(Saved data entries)
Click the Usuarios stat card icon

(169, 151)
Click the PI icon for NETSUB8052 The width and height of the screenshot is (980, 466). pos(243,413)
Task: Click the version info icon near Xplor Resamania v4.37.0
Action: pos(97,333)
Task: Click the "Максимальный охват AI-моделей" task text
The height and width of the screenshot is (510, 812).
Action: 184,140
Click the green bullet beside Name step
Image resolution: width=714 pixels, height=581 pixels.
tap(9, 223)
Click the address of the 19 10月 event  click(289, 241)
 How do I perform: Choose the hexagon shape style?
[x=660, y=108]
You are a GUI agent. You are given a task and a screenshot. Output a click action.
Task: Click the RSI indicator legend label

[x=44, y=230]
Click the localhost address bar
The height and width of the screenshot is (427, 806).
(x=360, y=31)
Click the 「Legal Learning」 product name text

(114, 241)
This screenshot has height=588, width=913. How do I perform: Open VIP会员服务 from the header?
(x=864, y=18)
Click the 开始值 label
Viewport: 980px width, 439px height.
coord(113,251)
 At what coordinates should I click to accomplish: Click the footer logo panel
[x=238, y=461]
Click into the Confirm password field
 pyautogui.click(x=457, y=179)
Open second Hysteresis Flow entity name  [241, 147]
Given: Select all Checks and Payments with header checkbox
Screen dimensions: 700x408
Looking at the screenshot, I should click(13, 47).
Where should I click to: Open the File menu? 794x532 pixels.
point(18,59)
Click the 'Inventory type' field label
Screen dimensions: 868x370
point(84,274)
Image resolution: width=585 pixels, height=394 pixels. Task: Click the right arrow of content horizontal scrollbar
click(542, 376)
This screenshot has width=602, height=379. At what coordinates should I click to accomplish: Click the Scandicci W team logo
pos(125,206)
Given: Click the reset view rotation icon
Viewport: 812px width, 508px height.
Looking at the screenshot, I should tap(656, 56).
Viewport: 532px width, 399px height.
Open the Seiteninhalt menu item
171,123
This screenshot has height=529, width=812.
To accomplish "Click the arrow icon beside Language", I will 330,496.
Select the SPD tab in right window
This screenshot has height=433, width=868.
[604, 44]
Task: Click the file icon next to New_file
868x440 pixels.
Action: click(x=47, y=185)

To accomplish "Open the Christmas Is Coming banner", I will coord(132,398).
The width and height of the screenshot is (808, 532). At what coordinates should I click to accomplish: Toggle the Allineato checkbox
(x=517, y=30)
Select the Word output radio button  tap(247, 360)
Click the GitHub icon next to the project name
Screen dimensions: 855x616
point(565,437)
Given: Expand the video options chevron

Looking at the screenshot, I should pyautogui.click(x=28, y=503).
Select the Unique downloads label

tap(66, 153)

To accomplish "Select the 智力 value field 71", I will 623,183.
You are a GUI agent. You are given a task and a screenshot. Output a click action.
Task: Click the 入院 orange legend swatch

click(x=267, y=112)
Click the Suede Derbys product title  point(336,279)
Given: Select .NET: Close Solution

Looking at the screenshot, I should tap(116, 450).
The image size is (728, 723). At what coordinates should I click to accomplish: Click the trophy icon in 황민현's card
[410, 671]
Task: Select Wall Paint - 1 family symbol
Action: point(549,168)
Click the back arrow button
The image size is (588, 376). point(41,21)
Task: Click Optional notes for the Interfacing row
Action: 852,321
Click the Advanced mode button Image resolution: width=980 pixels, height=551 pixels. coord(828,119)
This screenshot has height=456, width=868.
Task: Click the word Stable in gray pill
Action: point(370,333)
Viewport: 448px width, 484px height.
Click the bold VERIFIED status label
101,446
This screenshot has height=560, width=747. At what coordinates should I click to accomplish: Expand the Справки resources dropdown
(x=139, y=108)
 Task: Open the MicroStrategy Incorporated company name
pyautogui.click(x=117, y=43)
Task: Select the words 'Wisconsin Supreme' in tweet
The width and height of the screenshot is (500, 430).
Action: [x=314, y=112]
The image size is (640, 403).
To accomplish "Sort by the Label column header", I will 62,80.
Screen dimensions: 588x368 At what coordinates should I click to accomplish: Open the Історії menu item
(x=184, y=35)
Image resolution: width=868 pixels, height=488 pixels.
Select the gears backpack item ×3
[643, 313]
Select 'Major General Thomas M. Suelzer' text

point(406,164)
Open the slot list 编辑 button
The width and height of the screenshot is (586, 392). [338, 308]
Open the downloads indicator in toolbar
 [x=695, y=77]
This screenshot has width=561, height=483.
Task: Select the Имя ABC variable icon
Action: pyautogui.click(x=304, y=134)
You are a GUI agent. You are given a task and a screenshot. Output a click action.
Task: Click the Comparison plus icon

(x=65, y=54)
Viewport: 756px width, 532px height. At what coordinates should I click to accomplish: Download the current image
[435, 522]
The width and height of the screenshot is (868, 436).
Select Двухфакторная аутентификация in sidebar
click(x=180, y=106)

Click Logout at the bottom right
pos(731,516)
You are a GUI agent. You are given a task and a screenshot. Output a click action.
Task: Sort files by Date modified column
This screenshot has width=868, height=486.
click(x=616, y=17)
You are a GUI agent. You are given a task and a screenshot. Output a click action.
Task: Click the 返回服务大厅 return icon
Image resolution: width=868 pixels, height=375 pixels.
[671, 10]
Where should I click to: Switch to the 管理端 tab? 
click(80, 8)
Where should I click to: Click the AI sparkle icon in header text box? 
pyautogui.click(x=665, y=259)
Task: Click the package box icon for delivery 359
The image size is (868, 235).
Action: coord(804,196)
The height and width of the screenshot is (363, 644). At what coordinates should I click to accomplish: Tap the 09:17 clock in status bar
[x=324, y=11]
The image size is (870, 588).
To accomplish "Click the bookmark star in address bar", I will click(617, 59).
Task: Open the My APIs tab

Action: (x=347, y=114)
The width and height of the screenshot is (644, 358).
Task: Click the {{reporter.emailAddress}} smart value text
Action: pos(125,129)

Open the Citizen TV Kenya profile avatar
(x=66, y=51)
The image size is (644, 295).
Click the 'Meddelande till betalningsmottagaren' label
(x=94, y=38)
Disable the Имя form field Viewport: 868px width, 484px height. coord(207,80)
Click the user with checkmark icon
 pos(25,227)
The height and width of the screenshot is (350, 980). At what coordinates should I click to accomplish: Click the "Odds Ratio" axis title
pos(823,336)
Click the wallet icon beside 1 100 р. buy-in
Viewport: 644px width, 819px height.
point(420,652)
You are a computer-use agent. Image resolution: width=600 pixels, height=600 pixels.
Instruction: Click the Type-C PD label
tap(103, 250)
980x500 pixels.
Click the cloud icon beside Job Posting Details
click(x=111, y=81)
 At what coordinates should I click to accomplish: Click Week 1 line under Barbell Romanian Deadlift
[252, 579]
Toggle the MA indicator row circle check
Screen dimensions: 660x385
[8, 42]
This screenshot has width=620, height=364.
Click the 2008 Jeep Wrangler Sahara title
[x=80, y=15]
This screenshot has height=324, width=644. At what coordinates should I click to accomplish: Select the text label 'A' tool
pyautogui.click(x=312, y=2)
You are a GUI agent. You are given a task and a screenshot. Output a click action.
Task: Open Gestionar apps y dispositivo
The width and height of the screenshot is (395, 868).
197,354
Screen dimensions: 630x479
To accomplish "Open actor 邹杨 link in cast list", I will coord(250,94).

■ What you are asked to do
The records above are to be repeated in full, word for word.

■ Written reply
Click the Usuarios stat card icon

(169, 151)
Click the PI icon for NETSUB8052 The width and height of the screenshot is (980, 466). pos(243,413)
Task: Click the version info icon near Xplor Resamania v4.37.0
Action: pos(97,333)
Task: Click the "Максимальный охват AI-моделей" task text
The height and width of the screenshot is (510, 812).
Action: 184,140
Click the green bullet beside Name step
Image resolution: width=714 pixels, height=581 pixels.
tap(9, 223)
Click the address of the 19 10月 event  click(289, 241)
 How do I perform: Choose the hexagon shape style?
[x=660, y=108]
You are a GUI agent. You are given a task and a screenshot. Output a click action.
Task: Click the RSI indicator legend label

[x=44, y=230]
Click the localhost address bar
The height and width of the screenshot is (427, 806).
(x=360, y=31)
Click the 「Legal Learning」 product name text

(114, 241)
This screenshot has height=588, width=913. How do I perform: Open VIP会员服务 from the header?
(x=864, y=18)
Click the 开始值 label
Viewport: 980px width, 439px height.
coord(113,251)
 At what coordinates should I click to accomplish: Click the footer logo panel
[x=238, y=461]
Click into the Confirm password field
 pyautogui.click(x=457, y=179)
Open second Hysteresis Flow entity name  [241, 147]
Given: Select all Checks and Payments with header checkbox
Screen dimensions: 700x408
Looking at the screenshot, I should click(13, 47).
Where should I click to: Open the File menu? 794x532 pixels.
point(18,59)
Click the 'Inventory type' field label
Screen dimensions: 868x370
point(84,274)
Image resolution: width=585 pixels, height=394 pixels. Task: Click the right arrow of content horizontal scrollbar
click(542, 376)
This screenshot has width=602, height=379. At what coordinates should I click to accomplish: Click the Scandicci W team logo
pos(125,206)
Given: Click the reset view rotation icon
Viewport: 812px width, 508px height.
Looking at the screenshot, I should tap(656, 56).
Viewport: 532px width, 399px height.
Open the Seiteninhalt menu item
171,123
This screenshot has height=529, width=812.
To accomplish "Click the arrow icon beside Language", I will 330,496.
Select the SPD tab in right window
This screenshot has height=433, width=868.
[604, 44]
Task: Click the file icon next to New_file
868x440 pixels.
Action: click(x=47, y=185)

To accomplish "Open the Christmas Is Coming banner", I will coord(132,398).
The width and height of the screenshot is (808, 532). At what coordinates should I click to accomplish: Toggle the Allineato checkbox
(x=517, y=30)
Select the Word output radio button  tap(247, 360)
Click the GitHub icon next to the project name
Screen dimensions: 855x616
point(565,437)
Given: Expand the video options chevron

Looking at the screenshot, I should pyautogui.click(x=28, y=503).
Select the Unique downloads label

tap(66, 153)

To accomplish "Select the 智力 value field 71", I will 623,183.
You are a GUI agent. You are given a task and a screenshot. Output a click action.
Task: Click the 入院 orange legend swatch

click(x=267, y=112)
Click the Suede Derbys product title  point(336,279)
Given: Select .NET: Close Solution

Looking at the screenshot, I should tap(116, 450).
The image size is (728, 723). At what coordinates should I click to accomplish: Click the trophy icon in 황민현's card
[410, 671]
Task: Select Wall Paint - 1 family symbol
Action: point(549,168)
Click the back arrow button
The image size is (588, 376). point(41,21)
Task: Click Optional notes for the Interfacing row
Action: 852,321
Click the Advanced mode button Image resolution: width=980 pixels, height=551 pixels. coord(828,119)
This screenshot has height=456, width=868.
Task: Click the word Stable in gray pill
Action: point(370,333)
Viewport: 448px width, 484px height.
Click the bold VERIFIED status label
101,446
This screenshot has height=560, width=747. At what coordinates should I click to accomplish: Expand the Справки resources dropdown
(x=139, y=108)
 Task: Open the MicroStrategy Incorporated company name
pyautogui.click(x=117, y=43)
Task: Select the words 'Wisconsin Supreme' in tweet
The width and height of the screenshot is (500, 430).
Action: [x=314, y=112]
The image size is (640, 403).
To accomplish "Sort by the Label column header", I will 62,80.
Screen dimensions: 588x368 At what coordinates should I click to accomplish: Open the Історії menu item
(x=184, y=35)
Image resolution: width=868 pixels, height=488 pixels.
Select the gears backpack item ×3
[643, 313]
Select 'Major General Thomas M. Suelzer' text

point(406,164)
Open the slot list 编辑 button
The width and height of the screenshot is (586, 392). [338, 308]
Open the downloads indicator in toolbar
 [x=695, y=77]
This screenshot has width=561, height=483.
Task: Select the Имя ABC variable icon
Action: pyautogui.click(x=304, y=134)
You are a GUI agent. You are given a task and a screenshot. Output a click action.
Task: Click the Comparison plus icon

(x=65, y=54)
Viewport: 756px width, 532px height. At what coordinates should I click to accomplish: Download the current image
[435, 522]
The width and height of the screenshot is (868, 436).
Select Двухфакторная аутентификация in sidebar
click(x=180, y=106)

Click Logout at the bottom right
pos(731,516)
You are a GUI agent. You are given a task and a screenshot. Output a click action.
Task: Sort files by Date modified column
This screenshot has width=868, height=486.
click(x=616, y=17)
You are a GUI agent. You are given a task and a screenshot. Output a click action.
Task: Click the 返回服务大厅 return icon
Image resolution: width=868 pixels, height=375 pixels.
[671, 10]
Where should I click to: Switch to the 管理端 tab? 
click(80, 8)
Where should I click to: Click the AI sparkle icon in header text box? 
pyautogui.click(x=665, y=259)
Task: Click the package box icon for delivery 359
The image size is (868, 235).
Action: coord(804,196)
The height and width of the screenshot is (363, 644). At what coordinates should I click to accomplish: Tap the 09:17 clock in status bar
[x=324, y=11]
The image size is (870, 588).
To accomplish "Click the bookmark star in address bar", I will click(617, 59).
Task: Open the My APIs tab

Action: (x=347, y=114)
The width and height of the screenshot is (644, 358).
Task: Click the {{reporter.emailAddress}} smart value text
Action: pos(125,129)

Open the Citizen TV Kenya profile avatar
(x=66, y=51)
The image size is (644, 295).
Click the 'Meddelande till betalningsmottagaren' label
(x=94, y=38)
Disable the Имя form field Viewport: 868px width, 484px height. coord(207,80)
Click the user with checkmark icon
 pos(25,227)
The height and width of the screenshot is (350, 980). At what coordinates should I click to accomplish: Click the "Odds Ratio" axis title
pos(823,336)
Click the wallet icon beside 1 100 р. buy-in
Viewport: 644px width, 819px height.
point(420,652)
You are a computer-use agent. Image resolution: width=600 pixels, height=600 pixels.
Instruction: Click the Type-C PD label
tap(103, 250)
980x500 pixels.
Click the cloud icon beside Job Posting Details
click(x=111, y=81)
 At what coordinates should I click to accomplish: Click Week 1 line under Barbell Romanian Deadlift
[252, 579]
Toggle the MA indicator row circle check
Screen dimensions: 660x385
[8, 42]
This screenshot has width=620, height=364.
Click the 2008 Jeep Wrangler Sahara title
[x=80, y=15]
This screenshot has height=324, width=644. At what coordinates should I click to accomplish: Select the text label 'A' tool
pyautogui.click(x=312, y=2)
You are a GUI agent. You are given a task and a screenshot. Output a click action.
Task: Open Gestionar apps y dispositivo
The width and height of the screenshot is (395, 868).
197,354
Screen dimensions: 630x479
To accomplish "Open actor 邹杨 link in cast list", I will coord(250,94).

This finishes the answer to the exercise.